At the Black Beauty Ranch, once her evaluation is complete and she is a little bigger, Elsa will be moved to a spacious, multi-acre enclosure with trees, woods and platforms to climb and areas to sun herself, similar to what other resident tigers at the ranch enjoy. Among them is Loki, who was rescued two years ago from a cage in an abandoned garage in Houston where he was sitting on rotting meat, mold, maggots and his own waste.
There are 800 residents at the Black Beauty Ranch, a 1,400-acre state of the art sanctuary created for animals who have endured suffering of the worst kind. The animals here belong to over 40 species, and at the ranch they are safe and nurtured and well cared for. The team's dedication to their well-being was in full evidence during the recent deep freeze and power outages. Noelle and her team had planned ahead and were well-prepared with back-up heating sources, generators, propane and other winter supplies. Some staff members couldn't make it to work because roads were not cleared of ice/snow but some essential staff had stayed on the property (for as long as six nights in a row), and did hourly temperature checks on the animals, including non-human primates, reptiles and avian species, who required the supplemental heat to survive. Thanks to their efforts, the animals made it through the catastrophic event unscathed.

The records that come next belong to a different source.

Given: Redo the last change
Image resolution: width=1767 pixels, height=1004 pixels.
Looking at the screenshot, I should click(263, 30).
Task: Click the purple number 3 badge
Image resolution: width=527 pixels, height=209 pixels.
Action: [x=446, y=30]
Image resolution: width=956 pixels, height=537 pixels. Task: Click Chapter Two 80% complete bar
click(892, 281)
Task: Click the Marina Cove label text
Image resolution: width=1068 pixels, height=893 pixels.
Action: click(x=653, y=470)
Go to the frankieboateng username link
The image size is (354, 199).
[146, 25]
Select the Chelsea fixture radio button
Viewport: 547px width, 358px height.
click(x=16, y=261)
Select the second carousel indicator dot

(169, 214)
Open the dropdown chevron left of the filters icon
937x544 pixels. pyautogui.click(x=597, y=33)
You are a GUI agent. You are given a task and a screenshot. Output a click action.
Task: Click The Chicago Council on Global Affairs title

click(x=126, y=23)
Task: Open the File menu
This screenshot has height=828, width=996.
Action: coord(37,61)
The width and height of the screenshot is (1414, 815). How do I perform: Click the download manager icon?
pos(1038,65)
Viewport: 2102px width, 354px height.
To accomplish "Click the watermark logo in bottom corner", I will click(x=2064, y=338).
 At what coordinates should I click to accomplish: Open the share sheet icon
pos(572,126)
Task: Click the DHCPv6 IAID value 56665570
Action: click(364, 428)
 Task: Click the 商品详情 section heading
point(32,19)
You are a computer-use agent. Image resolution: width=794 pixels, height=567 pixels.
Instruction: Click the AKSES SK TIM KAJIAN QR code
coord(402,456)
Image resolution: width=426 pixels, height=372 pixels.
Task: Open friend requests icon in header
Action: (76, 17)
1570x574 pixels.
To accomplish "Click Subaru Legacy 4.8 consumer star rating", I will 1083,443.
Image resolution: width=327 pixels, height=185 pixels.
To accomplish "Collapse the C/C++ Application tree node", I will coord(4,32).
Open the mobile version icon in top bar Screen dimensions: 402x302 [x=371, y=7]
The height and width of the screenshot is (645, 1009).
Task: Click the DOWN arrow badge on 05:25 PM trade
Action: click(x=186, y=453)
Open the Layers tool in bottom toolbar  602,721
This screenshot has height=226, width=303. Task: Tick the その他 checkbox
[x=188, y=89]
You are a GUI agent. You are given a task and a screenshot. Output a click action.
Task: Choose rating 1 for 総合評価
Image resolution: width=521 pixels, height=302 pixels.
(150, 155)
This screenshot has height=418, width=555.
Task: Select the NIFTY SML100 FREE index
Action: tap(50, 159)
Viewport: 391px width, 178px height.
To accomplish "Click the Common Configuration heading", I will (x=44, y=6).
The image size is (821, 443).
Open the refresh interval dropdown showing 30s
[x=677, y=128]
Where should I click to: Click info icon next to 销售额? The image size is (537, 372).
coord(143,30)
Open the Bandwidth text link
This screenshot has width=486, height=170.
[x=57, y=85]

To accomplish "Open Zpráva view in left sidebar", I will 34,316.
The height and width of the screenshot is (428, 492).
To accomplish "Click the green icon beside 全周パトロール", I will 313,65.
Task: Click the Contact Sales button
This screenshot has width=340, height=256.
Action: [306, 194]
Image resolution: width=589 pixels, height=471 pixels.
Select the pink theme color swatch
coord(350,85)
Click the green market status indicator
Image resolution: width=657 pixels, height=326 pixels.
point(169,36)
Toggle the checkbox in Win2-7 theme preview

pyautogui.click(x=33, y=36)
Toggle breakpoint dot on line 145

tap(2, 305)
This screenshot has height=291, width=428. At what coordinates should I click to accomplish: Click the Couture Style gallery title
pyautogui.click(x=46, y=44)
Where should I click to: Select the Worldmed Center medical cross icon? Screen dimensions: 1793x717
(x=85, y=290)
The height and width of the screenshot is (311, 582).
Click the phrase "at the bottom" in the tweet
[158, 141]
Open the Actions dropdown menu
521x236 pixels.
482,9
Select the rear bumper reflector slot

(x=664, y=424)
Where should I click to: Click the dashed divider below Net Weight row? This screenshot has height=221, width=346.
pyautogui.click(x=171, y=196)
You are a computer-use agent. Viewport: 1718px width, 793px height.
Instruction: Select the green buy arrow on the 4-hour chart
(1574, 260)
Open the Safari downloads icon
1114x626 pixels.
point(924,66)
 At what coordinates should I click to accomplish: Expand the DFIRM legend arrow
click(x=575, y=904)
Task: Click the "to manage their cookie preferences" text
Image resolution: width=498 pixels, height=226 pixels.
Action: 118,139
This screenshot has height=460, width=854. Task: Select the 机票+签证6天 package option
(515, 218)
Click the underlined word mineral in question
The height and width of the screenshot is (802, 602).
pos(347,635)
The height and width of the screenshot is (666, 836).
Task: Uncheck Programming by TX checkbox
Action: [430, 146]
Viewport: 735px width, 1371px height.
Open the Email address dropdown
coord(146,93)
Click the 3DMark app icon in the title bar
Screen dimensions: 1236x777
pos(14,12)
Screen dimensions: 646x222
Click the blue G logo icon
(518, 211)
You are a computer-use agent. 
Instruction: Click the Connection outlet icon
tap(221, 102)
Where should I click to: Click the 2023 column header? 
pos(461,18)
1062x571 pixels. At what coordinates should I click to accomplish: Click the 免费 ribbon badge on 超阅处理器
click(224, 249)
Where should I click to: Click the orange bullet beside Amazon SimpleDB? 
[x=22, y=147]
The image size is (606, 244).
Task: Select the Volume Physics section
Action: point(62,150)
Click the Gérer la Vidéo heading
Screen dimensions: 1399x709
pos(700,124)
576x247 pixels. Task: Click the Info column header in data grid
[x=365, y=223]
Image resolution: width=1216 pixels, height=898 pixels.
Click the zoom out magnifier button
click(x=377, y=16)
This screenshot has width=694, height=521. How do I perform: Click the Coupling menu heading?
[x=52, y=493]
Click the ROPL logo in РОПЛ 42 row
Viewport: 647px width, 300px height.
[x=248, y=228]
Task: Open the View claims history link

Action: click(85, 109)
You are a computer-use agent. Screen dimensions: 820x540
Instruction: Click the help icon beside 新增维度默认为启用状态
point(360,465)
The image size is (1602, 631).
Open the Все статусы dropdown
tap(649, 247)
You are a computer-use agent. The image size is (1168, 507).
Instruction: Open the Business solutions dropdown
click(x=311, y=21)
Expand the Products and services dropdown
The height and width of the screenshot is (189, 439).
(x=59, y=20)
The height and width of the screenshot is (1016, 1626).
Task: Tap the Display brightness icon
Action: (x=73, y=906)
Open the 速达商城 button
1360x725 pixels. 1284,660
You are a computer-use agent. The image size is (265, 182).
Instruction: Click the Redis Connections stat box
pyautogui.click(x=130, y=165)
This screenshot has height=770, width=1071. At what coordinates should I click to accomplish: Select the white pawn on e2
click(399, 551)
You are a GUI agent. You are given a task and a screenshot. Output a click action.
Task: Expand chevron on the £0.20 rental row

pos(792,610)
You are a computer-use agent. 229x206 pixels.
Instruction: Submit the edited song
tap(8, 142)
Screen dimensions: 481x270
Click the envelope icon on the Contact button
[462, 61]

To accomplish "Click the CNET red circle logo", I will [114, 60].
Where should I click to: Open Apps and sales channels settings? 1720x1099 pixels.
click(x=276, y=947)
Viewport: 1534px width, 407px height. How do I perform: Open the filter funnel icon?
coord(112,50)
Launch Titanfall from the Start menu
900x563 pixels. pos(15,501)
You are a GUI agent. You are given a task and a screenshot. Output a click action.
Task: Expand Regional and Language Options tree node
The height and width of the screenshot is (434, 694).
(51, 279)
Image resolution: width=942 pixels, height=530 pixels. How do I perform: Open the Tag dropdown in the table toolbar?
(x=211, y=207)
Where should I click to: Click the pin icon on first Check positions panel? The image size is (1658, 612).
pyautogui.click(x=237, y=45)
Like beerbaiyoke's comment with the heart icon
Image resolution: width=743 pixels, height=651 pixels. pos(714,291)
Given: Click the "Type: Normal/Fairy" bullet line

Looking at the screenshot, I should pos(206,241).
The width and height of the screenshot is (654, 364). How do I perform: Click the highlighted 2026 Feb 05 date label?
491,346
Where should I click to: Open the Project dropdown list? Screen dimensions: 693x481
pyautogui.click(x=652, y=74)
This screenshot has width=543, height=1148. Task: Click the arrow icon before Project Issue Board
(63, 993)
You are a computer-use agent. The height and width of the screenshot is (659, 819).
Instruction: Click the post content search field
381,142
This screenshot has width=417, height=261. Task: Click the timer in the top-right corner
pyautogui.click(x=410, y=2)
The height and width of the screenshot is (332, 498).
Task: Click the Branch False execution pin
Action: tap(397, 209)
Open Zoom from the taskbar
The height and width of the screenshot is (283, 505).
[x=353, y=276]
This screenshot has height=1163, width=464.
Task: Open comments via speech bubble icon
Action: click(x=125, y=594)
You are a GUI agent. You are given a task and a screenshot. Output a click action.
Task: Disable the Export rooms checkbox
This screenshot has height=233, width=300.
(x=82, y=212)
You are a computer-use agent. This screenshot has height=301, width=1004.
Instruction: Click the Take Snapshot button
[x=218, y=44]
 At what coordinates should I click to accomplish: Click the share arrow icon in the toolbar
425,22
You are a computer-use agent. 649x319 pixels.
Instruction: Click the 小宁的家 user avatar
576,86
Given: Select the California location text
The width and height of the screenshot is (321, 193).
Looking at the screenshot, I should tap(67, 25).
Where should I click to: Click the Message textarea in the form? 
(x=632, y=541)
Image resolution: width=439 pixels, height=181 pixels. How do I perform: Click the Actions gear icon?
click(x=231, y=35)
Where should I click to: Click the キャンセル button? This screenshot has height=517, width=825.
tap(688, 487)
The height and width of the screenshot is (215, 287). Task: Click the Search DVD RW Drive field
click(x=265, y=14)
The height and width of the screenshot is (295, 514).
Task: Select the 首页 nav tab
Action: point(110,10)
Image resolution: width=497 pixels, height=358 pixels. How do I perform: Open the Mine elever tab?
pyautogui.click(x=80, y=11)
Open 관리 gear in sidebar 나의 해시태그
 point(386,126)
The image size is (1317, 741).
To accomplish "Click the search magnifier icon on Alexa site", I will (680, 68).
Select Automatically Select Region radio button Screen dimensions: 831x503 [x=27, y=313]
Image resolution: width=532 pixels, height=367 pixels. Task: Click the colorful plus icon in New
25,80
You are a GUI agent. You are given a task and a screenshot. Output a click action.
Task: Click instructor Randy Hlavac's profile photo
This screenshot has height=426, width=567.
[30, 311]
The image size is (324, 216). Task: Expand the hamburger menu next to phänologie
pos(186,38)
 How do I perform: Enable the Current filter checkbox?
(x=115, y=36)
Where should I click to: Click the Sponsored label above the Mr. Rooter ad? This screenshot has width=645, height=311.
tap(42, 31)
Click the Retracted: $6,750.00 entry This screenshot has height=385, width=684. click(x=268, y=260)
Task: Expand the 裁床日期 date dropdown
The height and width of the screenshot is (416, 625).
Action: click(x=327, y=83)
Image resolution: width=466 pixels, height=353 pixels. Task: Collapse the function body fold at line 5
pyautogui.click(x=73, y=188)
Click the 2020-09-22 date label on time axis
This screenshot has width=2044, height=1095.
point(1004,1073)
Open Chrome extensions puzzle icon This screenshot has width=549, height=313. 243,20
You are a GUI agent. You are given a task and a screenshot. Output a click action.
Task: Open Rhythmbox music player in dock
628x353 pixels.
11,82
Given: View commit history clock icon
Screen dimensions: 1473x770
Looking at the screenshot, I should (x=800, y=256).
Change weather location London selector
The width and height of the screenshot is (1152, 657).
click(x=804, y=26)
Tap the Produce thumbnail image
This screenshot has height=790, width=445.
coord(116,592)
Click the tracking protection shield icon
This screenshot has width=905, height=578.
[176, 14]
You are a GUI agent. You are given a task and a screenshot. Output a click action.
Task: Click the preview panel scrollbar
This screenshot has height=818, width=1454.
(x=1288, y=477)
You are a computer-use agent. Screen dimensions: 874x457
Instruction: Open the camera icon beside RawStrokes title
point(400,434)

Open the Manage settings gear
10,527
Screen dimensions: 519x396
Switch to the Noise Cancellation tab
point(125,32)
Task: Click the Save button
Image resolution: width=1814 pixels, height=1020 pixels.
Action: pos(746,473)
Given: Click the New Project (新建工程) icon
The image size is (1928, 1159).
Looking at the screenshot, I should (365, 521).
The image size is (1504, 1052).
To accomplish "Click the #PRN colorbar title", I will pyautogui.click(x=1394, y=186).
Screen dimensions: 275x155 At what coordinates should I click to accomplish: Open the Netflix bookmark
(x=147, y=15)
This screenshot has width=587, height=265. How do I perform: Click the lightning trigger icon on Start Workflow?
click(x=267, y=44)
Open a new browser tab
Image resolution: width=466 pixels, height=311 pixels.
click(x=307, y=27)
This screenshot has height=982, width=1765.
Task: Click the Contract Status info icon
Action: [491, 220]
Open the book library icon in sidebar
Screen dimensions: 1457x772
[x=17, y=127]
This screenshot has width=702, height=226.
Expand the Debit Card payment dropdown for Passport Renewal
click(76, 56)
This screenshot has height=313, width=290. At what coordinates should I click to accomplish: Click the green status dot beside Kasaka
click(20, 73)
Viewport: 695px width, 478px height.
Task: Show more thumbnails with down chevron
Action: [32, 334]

We are happy that Elsa is now in such good hands and that we are able to give her a forever home. But it is also important that we work toward the day when no tigers are born to suffer in the pet trade and at the hands of irresponsible people who have no idea how to care for a wild animal. Each year, in the United States, countless tigers and other exotic animals are bred for the pet trade and readily available to anyone who wants to buy one. There is no federal law or regulation determining who can possess big cats or other dangerous wild animals.
Black Beauty Ranch, along with the Humane Society of the United States, is a founding member of the Big Cat Sanctuary Alliance, an association of more than 20 reputable sanctuaries and partner organizations working to end the exploitation of big cats. The HSUS and the Humane Society Legislative Fund are also working to secure passage of the Big Cat Public Safety Act in Congress, which would ban the possession of big cat species like tigers and lions by unqualified individuals and prohibit their exploitation by facilities that allow public contact with big cats.
The bill passed the House in the last Congress with a wide majority of members voting for it, and it has been reintroduced in the House this Congress.
At Black Beauty Ranch, caregivers will not physically interact with Elsa; they will do positive reinforcement training through the fence. The only other interactions will be for basic medical procedures and disaster preparedness and response, Noelle says. “Our goal for Elsa is to grow up to be a happy, healthy, well-adjusted wild tiger…she will not be played with, she will not be handled by humans. She will be respected for the wild animal she is.”
Kitty Block is President and CEO of the Humane Society of the United States.